Записки совсем молодого инженера (Шеф) - страница 29

Зимой меня возят на санках. У них есть спинка, и меня укутывают, а потом кладут так, что я могу даже держаться, и мне никак не вывалиться. Мне, наверное, года два, и конечно меня и раньше возили в разных колясках, а не держали только на руках, но именно санки я помню: какой отец большой и черный, бежит по снегу на панели, слева тонкие прутья решетки, и между ними просунулись голые длинные ветки, сверху тоже нависают черные. Отец бежит, тянет веревочку, галоши сверкают, и мне радостно, но потом вдруг там на тротуаре оказывается спад.
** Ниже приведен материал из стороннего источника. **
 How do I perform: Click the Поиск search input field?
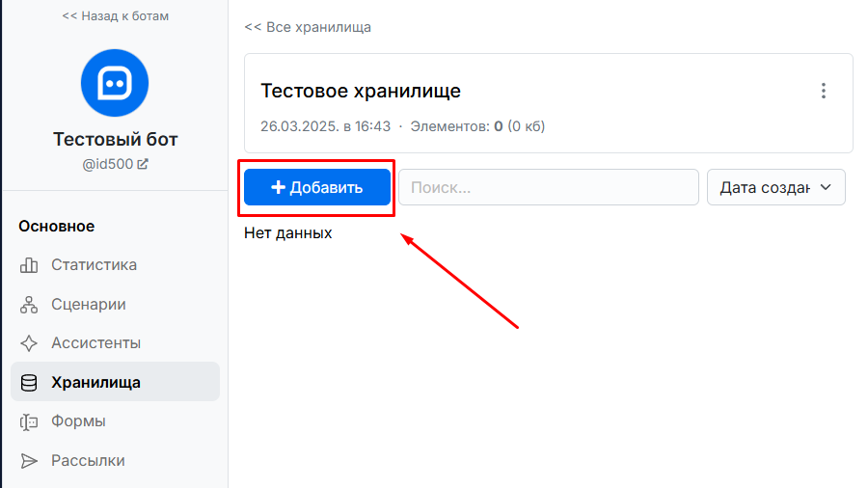click(549, 187)
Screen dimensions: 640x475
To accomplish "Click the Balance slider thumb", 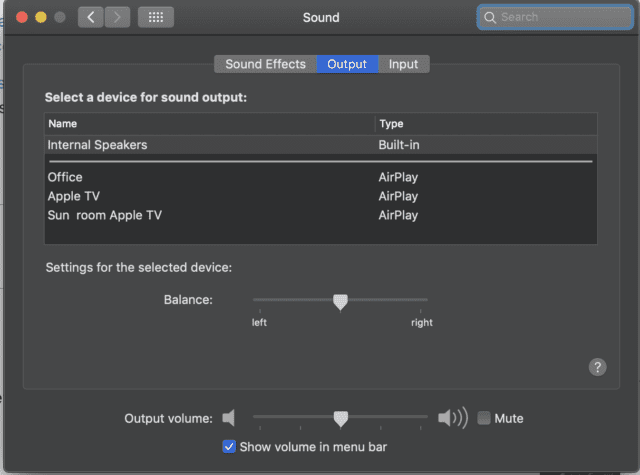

Совсем небольшой уклон, но для меня это настоящая гора, и санки летят, дух захватывает, я вцепился в дерево спинки, сжимаюсь, но не чувствую этого, ничего не вижу, а потом полет кончился, но радость бьется во мне, и какое-то короткое время, отдыхая, я живу в горячем потоке. Но минуты проходят, отец катит меня дальше: вот это я помню.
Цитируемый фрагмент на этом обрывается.